Similar document detection can provide a number of benefits, including:

  • Detecting email chains;
  • Finding draft or revised versions of documents;
  • Quickly setting a group of similar documents as not discoverable, etc.

How it works

As with other search tools, similar document detection relies on the text that is extracted from documents. If the documents are in a compatible native format (e.g. standard Office formats and emails), most if not all of the text can be extracted. If the document is a PDF of a scanned document, then text can be extracted via OCR (although as always with OCR, results are dependent on the quality of the scan and other factors).

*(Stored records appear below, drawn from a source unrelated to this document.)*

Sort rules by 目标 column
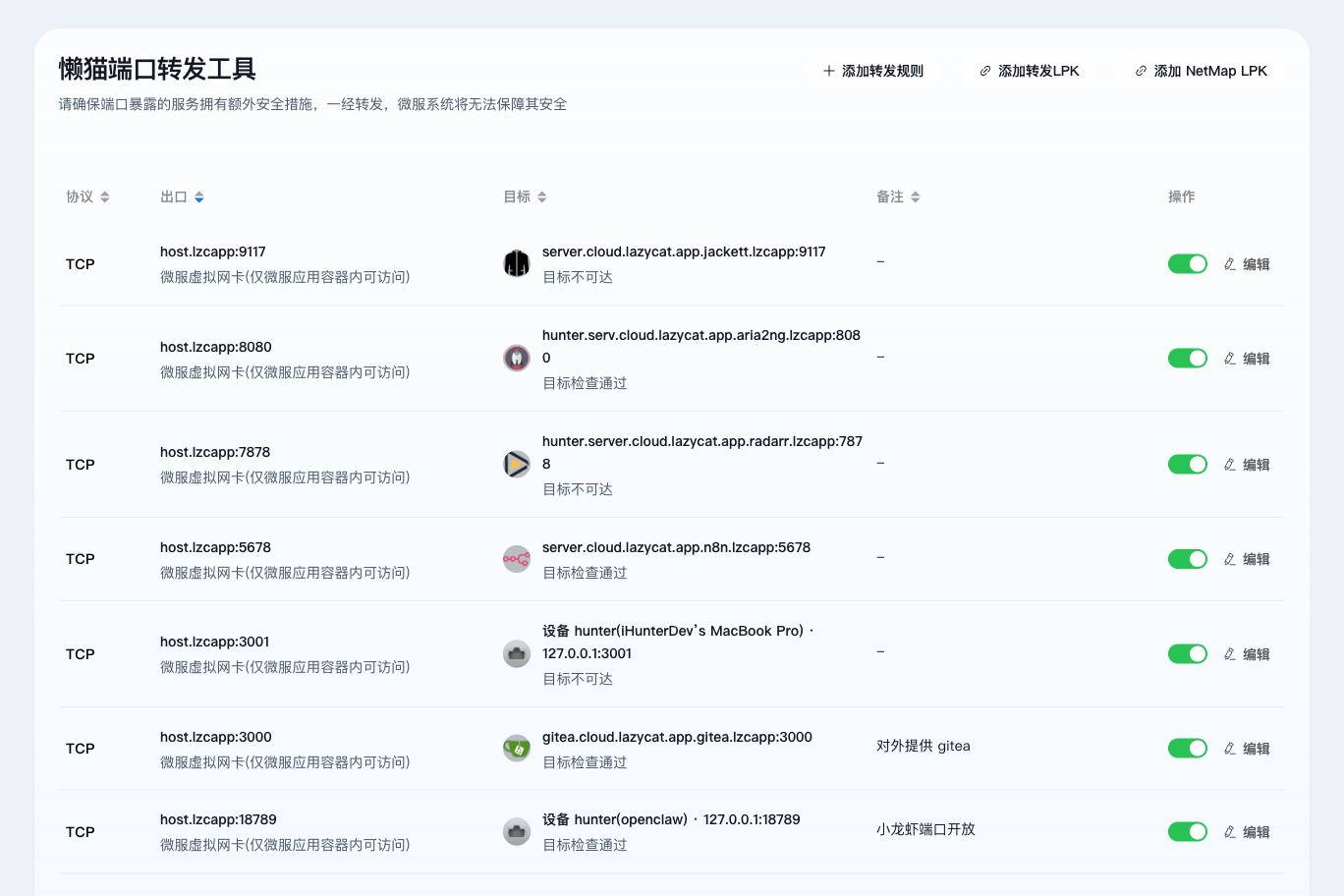Screen dimensions: 1344x896 pyautogui.click(x=526, y=196)
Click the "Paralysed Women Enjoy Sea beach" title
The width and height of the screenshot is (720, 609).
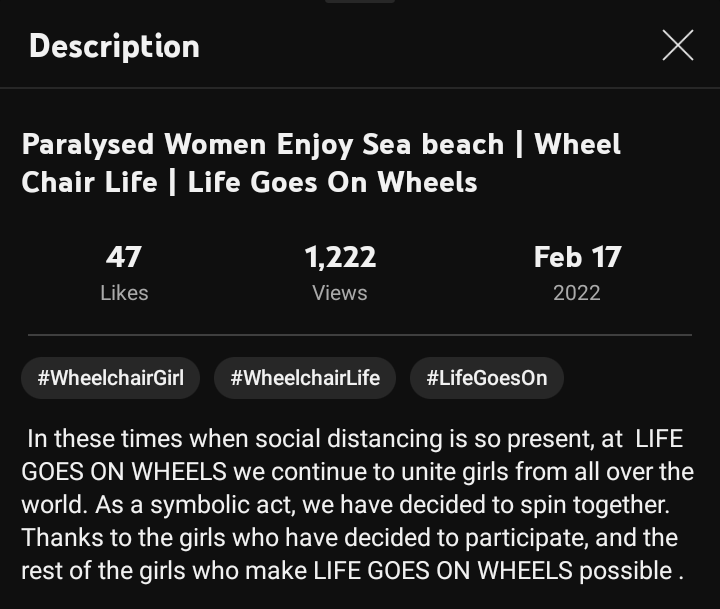(x=262, y=144)
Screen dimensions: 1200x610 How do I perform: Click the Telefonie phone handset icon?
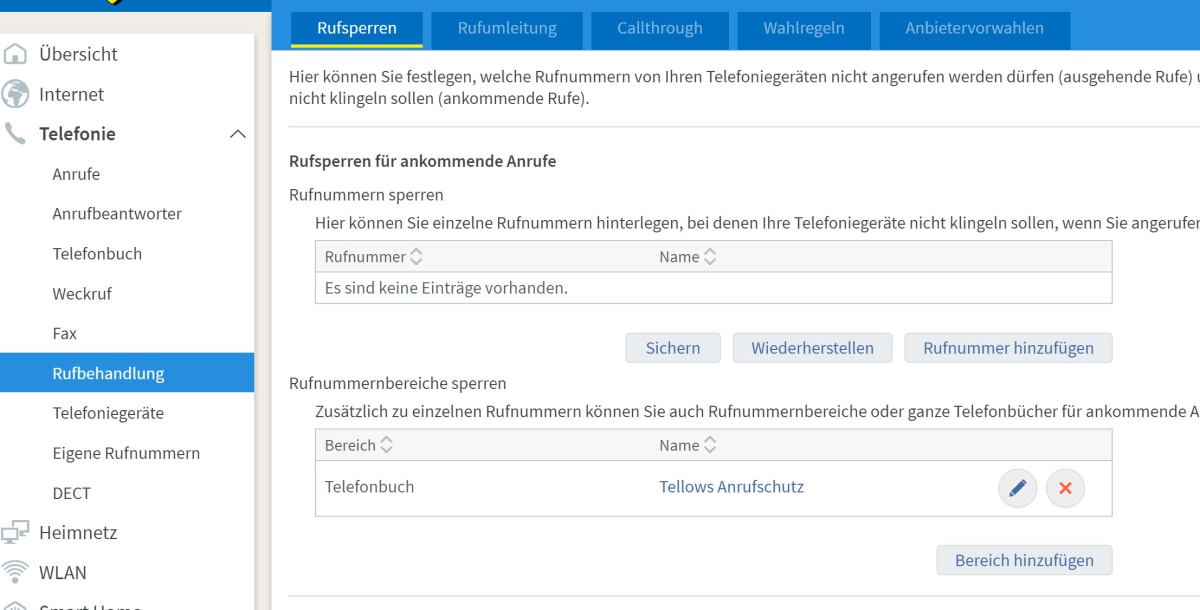16,134
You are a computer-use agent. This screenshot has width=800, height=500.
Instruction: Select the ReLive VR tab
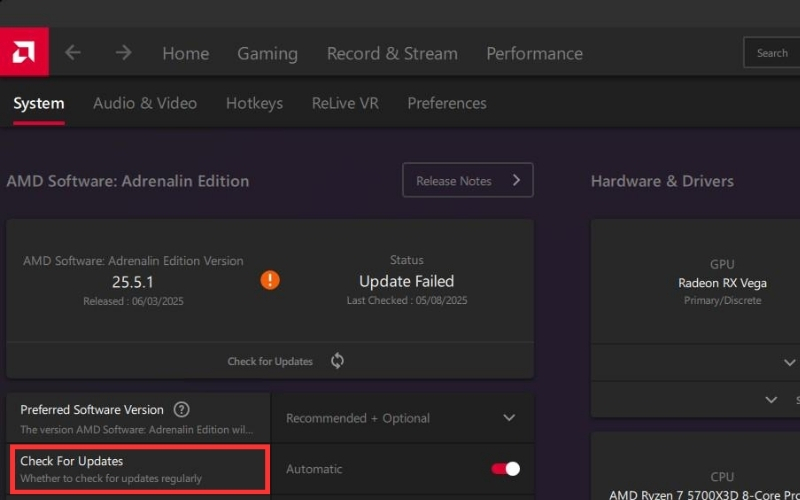click(345, 103)
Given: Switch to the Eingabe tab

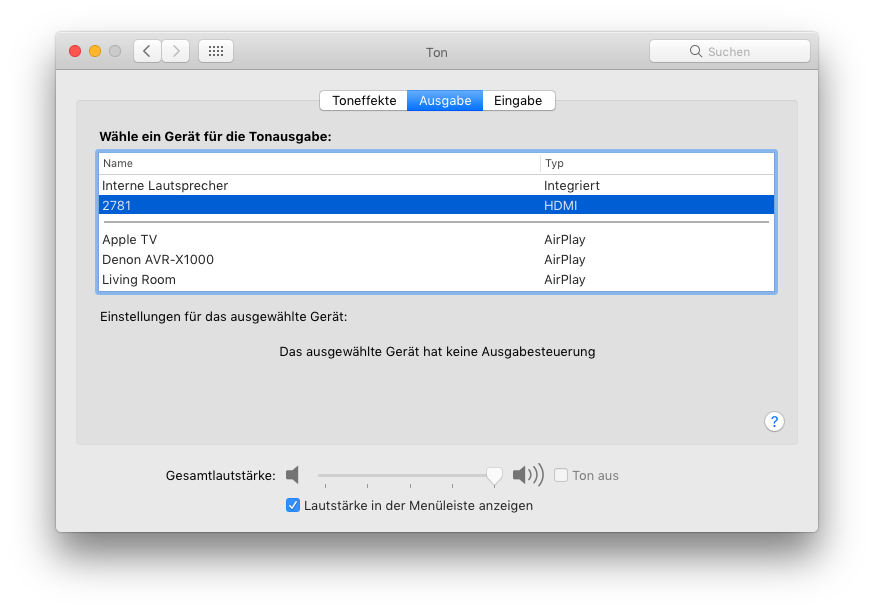Looking at the screenshot, I should (518, 100).
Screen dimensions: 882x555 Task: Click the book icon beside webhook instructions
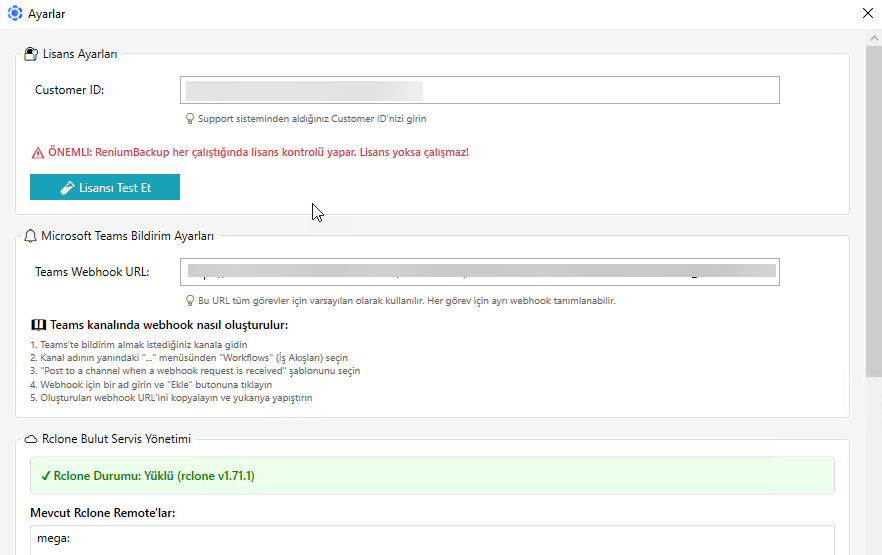(x=38, y=325)
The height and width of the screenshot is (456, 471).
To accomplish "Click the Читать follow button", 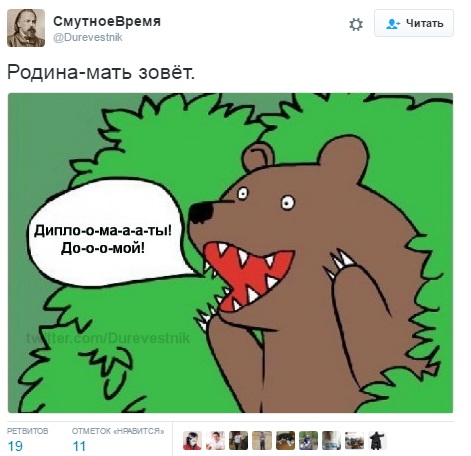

Each document’s text is then cleaned and broken up into sentences or fragments. These fragments are then used to find other documents that contain the same fragments.

What is “similar”?

A “similar” document is one that has a specified number of matching fragments. LawFlow lets you configure the minimum number of matches for a document to be “similar”. LawFlow also lets you flag certain fragments as “junk” fragments which will be ignored for the purposes of determining similarity – for example, common email footers can be flagged as junk to reduce the number of matches.


Like any search function or automated tool, the efficacy of similar document detection is dependent on a large number of factors and should be used judiciously and as an aid, not a substitute, for a review of documents. For example, documents with a significant amount of unusual or non-textual content (e.g. documents containing financial data), or unusual formatting, may not produce matches.

As always, we welcome all feedback and look forward to making this a useful addition to New Zealand’s e-discovery solution.